Description:We have just been given the single most important contribution to the philosophy of law in our (globalized and universally technological) time. Wolcher's second opus, while more modest in its overall goals than his first work, performs a dual philosophical motion, and in doing so opens a new space of thinking in which legal philosophy becomes philosophy itself. This, then, is the book's ultimate success: to counter the trend to specialize discourses beyond recognition of their origins, and to make law a philosophical question without falling into the trap of anchoring it in a self-evident status.
On the way to this achievement, Wolcher performs a difficult dual task. On the one hand, he presents us with a phenomenology of human suffering that culminates in what he calls "ethical distress" - a clear sight of the universality and profound tragedy of human suffering, unmitigated by any veiling notions of the division of suffering into "deserved" and "undeserved" suffering. On the other hand, Wolcher deconstructs the meaning of the law from a quasi-Wittgensteinian perspective in what must surely be the most ruthless realism possible. By rendering a complete and extremely dense exposition of the "magical view of language" that is inherent in the grounding and self-rationalization of the law, he does away with law's illusions about itself.
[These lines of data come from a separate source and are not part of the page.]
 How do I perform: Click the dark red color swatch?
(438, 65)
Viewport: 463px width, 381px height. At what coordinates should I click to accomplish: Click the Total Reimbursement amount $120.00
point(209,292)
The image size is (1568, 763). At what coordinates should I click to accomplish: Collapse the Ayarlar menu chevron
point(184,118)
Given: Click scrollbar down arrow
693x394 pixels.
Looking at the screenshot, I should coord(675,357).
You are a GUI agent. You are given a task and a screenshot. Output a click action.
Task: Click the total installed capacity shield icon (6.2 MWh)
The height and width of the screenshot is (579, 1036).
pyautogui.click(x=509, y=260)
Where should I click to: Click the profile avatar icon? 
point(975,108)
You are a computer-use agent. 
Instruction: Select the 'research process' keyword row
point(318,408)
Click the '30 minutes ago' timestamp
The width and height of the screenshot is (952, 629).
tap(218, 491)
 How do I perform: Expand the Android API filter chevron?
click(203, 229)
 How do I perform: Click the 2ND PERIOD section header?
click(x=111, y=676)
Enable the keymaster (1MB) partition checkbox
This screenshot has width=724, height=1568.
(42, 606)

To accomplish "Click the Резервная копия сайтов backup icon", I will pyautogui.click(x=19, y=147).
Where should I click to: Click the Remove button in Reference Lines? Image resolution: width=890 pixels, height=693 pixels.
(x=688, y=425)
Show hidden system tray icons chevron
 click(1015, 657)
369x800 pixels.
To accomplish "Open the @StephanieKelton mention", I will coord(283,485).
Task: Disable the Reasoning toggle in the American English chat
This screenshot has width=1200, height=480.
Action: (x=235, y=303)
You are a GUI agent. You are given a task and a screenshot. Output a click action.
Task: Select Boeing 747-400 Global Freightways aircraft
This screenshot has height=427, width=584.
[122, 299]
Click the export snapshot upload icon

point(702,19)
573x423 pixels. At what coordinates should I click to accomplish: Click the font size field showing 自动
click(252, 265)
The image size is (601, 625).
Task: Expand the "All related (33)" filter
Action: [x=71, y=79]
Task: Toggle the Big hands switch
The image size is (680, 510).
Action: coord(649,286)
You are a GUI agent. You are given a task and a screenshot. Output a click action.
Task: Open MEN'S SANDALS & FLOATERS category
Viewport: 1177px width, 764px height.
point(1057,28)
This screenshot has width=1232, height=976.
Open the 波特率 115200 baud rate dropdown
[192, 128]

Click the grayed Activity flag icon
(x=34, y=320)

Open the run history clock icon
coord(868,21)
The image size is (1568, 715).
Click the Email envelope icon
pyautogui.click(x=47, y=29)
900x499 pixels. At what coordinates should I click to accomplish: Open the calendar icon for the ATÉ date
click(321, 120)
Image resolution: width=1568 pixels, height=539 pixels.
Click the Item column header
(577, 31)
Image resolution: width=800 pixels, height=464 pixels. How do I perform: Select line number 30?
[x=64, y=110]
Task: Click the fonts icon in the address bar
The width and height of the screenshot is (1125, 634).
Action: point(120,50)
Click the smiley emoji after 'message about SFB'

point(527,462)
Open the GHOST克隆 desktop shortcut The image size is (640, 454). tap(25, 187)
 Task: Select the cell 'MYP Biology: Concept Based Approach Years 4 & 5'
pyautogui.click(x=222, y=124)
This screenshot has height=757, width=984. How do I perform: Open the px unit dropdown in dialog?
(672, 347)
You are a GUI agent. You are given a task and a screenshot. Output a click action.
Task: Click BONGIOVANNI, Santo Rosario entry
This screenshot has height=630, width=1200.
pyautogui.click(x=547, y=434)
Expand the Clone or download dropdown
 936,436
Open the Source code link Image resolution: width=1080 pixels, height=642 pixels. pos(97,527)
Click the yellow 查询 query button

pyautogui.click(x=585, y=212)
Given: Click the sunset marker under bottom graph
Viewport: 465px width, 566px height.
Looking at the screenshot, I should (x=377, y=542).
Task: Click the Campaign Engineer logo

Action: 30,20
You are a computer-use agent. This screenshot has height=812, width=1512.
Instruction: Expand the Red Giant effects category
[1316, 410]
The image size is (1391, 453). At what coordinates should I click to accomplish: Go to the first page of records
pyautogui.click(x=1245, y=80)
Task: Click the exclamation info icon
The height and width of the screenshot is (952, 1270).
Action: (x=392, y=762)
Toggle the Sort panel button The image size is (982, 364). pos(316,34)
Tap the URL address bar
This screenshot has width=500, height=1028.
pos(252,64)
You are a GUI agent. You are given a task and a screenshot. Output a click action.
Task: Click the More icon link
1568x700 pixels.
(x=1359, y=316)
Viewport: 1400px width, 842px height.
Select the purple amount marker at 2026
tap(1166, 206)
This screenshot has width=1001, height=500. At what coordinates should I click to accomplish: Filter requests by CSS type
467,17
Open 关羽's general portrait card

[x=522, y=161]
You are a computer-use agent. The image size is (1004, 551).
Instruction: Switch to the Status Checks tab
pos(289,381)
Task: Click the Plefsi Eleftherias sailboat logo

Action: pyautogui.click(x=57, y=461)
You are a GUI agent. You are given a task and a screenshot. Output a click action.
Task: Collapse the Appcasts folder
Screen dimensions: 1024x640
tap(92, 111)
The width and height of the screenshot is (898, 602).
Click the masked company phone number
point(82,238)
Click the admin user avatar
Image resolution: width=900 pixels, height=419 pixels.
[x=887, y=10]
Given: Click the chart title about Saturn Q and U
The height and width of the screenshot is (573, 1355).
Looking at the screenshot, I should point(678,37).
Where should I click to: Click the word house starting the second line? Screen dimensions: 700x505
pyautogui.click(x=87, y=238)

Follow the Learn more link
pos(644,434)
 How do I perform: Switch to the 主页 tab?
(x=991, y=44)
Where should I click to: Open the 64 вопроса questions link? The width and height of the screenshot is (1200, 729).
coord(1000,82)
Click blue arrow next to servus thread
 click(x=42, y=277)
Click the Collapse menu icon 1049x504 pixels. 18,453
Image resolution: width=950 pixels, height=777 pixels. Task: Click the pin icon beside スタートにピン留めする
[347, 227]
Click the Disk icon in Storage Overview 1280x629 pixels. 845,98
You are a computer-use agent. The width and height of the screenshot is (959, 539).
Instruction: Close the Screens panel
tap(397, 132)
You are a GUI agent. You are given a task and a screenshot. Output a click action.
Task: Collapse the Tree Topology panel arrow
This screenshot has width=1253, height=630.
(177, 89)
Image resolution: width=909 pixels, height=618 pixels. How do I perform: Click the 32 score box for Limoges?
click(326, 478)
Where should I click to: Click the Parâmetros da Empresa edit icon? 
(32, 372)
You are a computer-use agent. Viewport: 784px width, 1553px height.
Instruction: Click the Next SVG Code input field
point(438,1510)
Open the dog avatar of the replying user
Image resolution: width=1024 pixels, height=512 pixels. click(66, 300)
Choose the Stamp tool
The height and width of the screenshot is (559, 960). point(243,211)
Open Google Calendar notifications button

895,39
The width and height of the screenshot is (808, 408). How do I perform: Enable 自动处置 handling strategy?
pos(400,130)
Tying these two projects together, and presenting it as one (to expose the law as an obstacle of our view of suffering), Wolcher ends with a comparison of law and religion. He does not go quite as far as claiming that the law is the modern secular religion but leaves us with a reprise of "ethical distress" as the moment of recognition that may be bitter but necessary for us to continue any project of thinking or justice or justice through thinking.